Unidad Ejecutora - UE
congresos y reuniones científicas
Título:
ASSOCIATION STUDY OF HUMAN SINGLE NUCLEOTIDE POLYMORPHISMS (SNPs) WITH CHRONIC CHAGAS CARDIOMYOPATHY (CCC) IN ARGENTINIAN POPULATION
Autor/es:
JUIZ, NA; HERNÁNDEZ, D; DELLAMEA, S ; SAPPA FIGUEROA, Y; LUCERO, H; LONGHI, SA; GONZÁLEZ, CI; SCHIJMAN, AG
Lugar:
Mar del Plata
Reunión:
Congreso; X Congreso Argentino de Protozoología y Enfermedades Parasitarias; 2014
Institución organizadora:
Sociedad Argentina de Protozoologia
Resumen:
Several studies have proposed different genetic markers as chemokines and cytokines genes for susceptibility to develop CCC. In particular, these studies have focused on SNPs, the most represented type of polymorphisms in the human genome. Despite the level of complexity and heterogeneity of the populations, many genes may be involved, each one making a small contribution. For this reason, an appropriate approach for this problematic is to study a large number of SNPs in individuals sharing a genetic background. The aim of our work was to analyze functional promoter SNPs in TNFR1B (rs976881, rs1061624 and rs3397), CCR2 (rs3138042) and CCR5 (rs2856758, rs2734648, rs1799987, rs1799988, rs41469351, rs1800023 and rs1800024) genes and their association with CCC in Argentinean populations from high endemicity areas for Chagas Disease. SNPs were determined by TaqMan® 5´ allelic discrimination assay method in 199 seropositive individuals (Asymptomatic patiens, N=132; CCC, N=67) belonging to Wichi and Creole populations. We found statistically significant differences in genotypic frequencies of two CCR5 SNPs (rs1799987 and rs1799988), when both groups of patients were compared. We also observed that mutant alleles in rs976881 (TNFR1B), rs2734648, rs41469351 and rs1800023 (CCR5) were more represented in CCC patients.
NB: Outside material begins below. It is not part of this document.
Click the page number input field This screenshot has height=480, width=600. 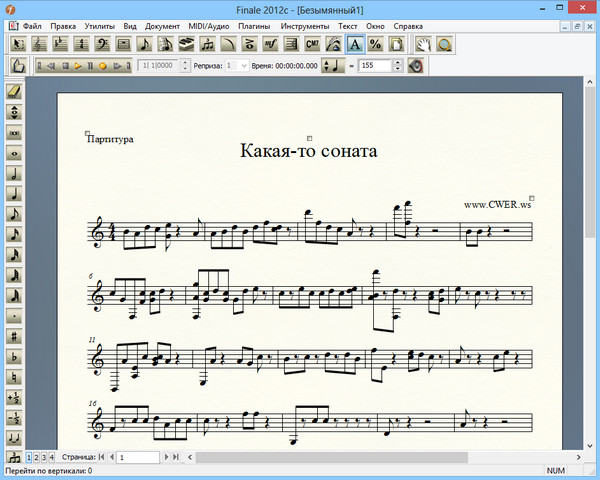[137, 457]
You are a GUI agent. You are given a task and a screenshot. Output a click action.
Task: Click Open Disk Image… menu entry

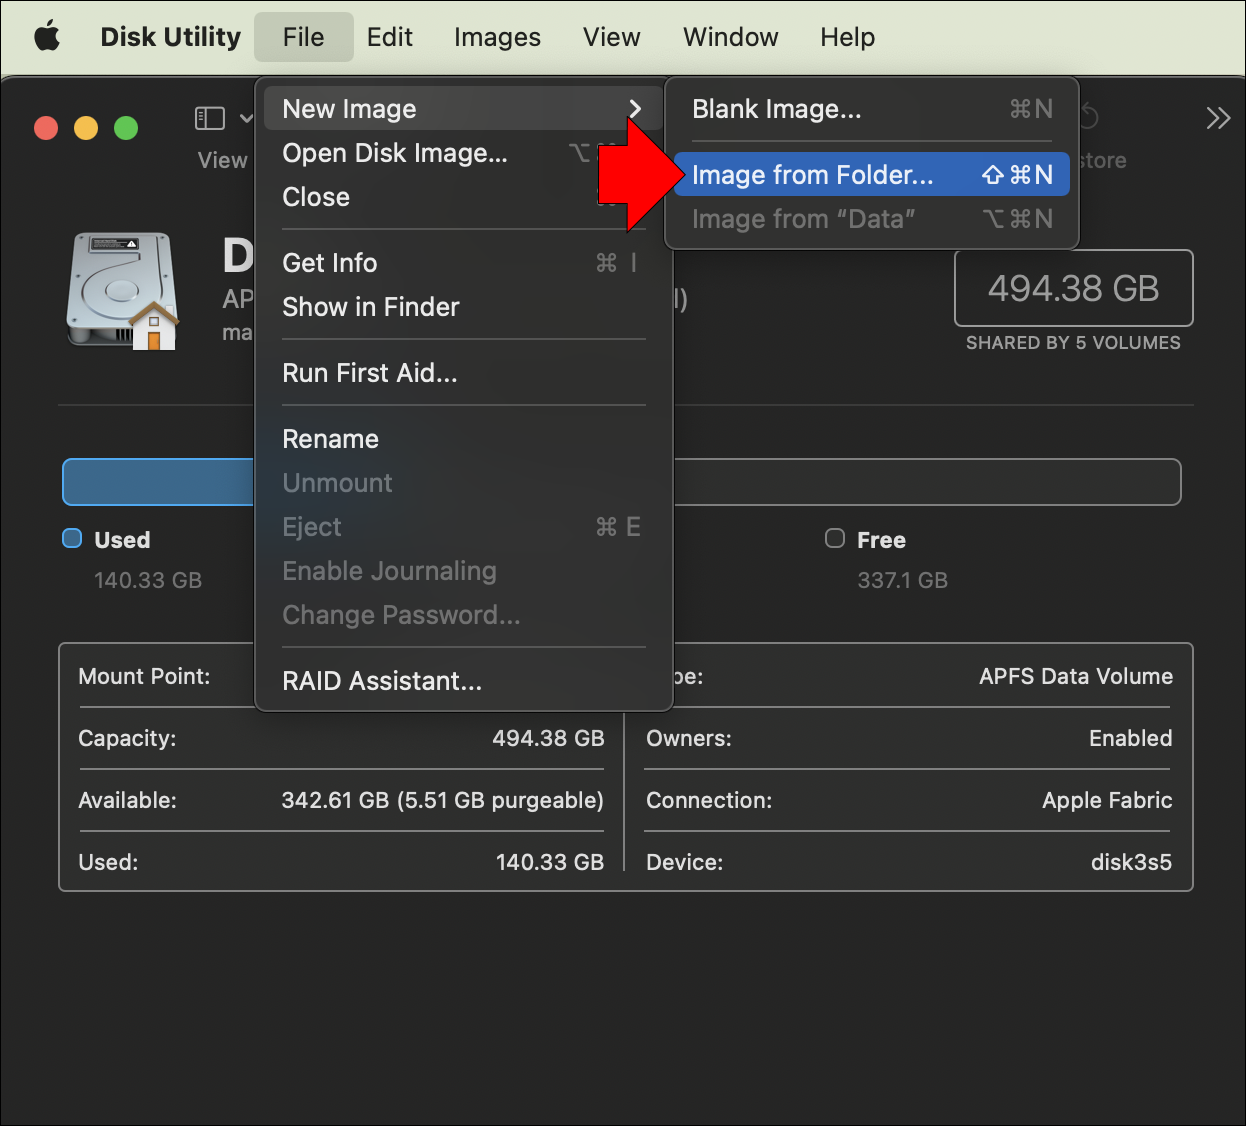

Moreover, some CCR2/CCR5 haplotypes with a higher prevalence in CCC patients may confer susceptibility to cardiopathy development. However, we detected differences between Creole and Wichí allelic frequencies when these populations were taken separately. These data are consistent with a previous study that showed although Wichí and Creoles share a same geographical area, these sympatric populations are differentiated from the genetic point of view. This analysis showed that only the CCR5 SNP rs41469351 maintained its significance in Creole population (p=0.032), while among Wichí individuals the T allele was not represented.